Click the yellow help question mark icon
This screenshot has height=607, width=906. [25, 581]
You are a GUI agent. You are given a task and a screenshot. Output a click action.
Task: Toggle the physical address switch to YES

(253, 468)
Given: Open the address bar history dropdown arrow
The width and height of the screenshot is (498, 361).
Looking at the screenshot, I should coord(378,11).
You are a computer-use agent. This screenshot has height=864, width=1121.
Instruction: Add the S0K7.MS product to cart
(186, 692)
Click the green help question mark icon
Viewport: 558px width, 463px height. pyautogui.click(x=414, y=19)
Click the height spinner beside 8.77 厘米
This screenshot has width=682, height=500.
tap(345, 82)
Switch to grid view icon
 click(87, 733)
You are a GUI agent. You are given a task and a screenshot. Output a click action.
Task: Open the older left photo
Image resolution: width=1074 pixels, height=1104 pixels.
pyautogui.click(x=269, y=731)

= Descrição da tarefa =
Coloque as linhas de todos os itens acima em uma lista JSON de strings, com uma string para cada linha. Deixe de fora as linhas em branco.

= Resposta correta =
[
  "Click the yellow help question mark icon",
  "This screenshot has height=607, width=906. [25, 581]",
  "You are a GUI agent. You are given a task and a screenshot. Output a click action.",
  "Task: Toggle the physical address switch to YES",
  "(253, 468)",
  "Given: Open the address bar history dropdown arrow",
  "The width and height of the screenshot is (498, 361).",
  "Looking at the screenshot, I should coord(378,11).",
  "You are a computer-use agent. This screenshot has height=864, width=1121.",
  "Instruction: Add the S0K7.MS product to cart",
  "(186, 692)",
  "Click the green help question mark icon",
  "Viewport: 558px width, 463px height. pyautogui.click(x=414, y=19)",
  "Click the height spinner beside 8.77 厘米",
  "This screenshot has width=682, height=500.",
  "tap(345, 82)",
  "Switch to grid view icon",
  " click(87, 733)",
  "You are a GUI agent. You are given a task and a screenshot. Output a click action.",
  "Task: Open the older left photo",
  "Image resolution: width=1074 pixels, height=1104 pixels.",
  "pyautogui.click(x=269, y=731)"
]